Scriptwriting or Storyboarding?

One thing is for sure: the cartoon in its classic form is a hell of a visual medium. There are exaggerations everywhere as well as funny poses, weird expressions and even more.

But in the end, I believe that all that doesn’t matter. Why? Because in the end everything that is a movie/film/series is visual. The only difference is the way it is presented.

I can understand why many animators say that a cartoon or animation in general should be created mainly on a storyboard as animation is indeed a very visual style of film. There is really almost no way someone can truly and faithfully describe all those stretches and other crazy visual stuff going on. But does this matter?

For me visual gags are not the main element of a good cartoon. Indeed some might argue otherwise but for me it is only the added bonus. For me, the most important thing for an animation is the story. Not the funny things we see, but the underlying story that weaves everything together and gives us more than gags alone.

In this regard I consider storyboarding the second step after the script has been written. Why? Because in the scriptwriting stage you have nothing with which you can compensate the lack of a good story. On a storyboard you can have thousands of extremely funny drawings, on paper you have nothing else than words to bring something to life. If you are successful with that everything else will only make something great even better. Hence everything visual will be a wonderful added bonus.

But I also get the slight impression (correct me if I am wrong) that the discussion is going into a completely wrong direction.

What’s missing in western animation today…

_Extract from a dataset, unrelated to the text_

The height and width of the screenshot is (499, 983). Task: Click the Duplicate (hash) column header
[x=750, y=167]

In the last four to six weeks I have read some big number of posts regarding cartoons and animation. One thing that I noted besides the fact that most posts are a great read is the fact that almost everybody seems to be living in the past.
All those analyses of animation, color and composition, and all the discussions going on indicate that almost a whole industry is living in the golden age of animation. Or at least wants to be. When the stories were minimalistic and the animation wonderful.

Please don’t get me wrong when I say this but please get over it already. We don’t live in the early or middle 20th century anymore; we are living in the 21st century. Of course the animation principles still apply as well as composition and everything else. But do you think you can be innovative when you analyze everything that’s between 40 to 60 years old? Don’t you think it is time to move on and look around at things that are being made today? Don’t you think it is time again to be innovative?

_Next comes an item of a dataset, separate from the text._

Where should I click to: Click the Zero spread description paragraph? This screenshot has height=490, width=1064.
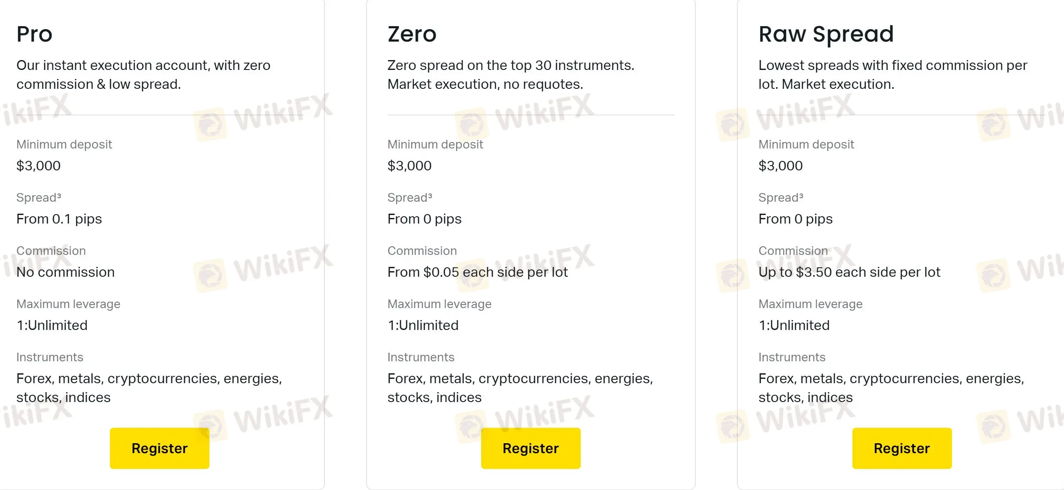pos(511,75)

I know you are a truly creative bunch of people. So please give me something that is not only good but also modern. Find new stories. Find new principles and ideas. Get the guts to be experimental.

I have stated it in the past and state it again. In comparison to Japanese animation and their ideas of story and animation most western animation looks bland and boring. And it is a shame because western animation could be top notch if it wants to be (perhaps this already happened and I simply missed it?).

If you want to know what I am talking about go to Youtube and watch the beginning of FLCL (Fooly Cooly), a Japanese series consisting of six episodes (note: the beginning is truly only the beginning, it gets crazier). When I first watched this thing it blew my head off. It was an eye opener for me. Crazy yet consistent and layered story, wonderful characters, great and serious moments, kinetic action, new kinds of visual jokes. It was almost as if someone opened the door and showed me a world of truly innovative animation that for me even surpassed every live action comedy.

This is the kind of modern animation you should strive for. Take the past and remodel it to something new. Find new audiences, find new demographics. Don’t strive for kids only.

In other words: please get you act together and be modern, deep, older, fresh, freaky, crazy and the more. You can do it. I know it. And I am the first one to watch it.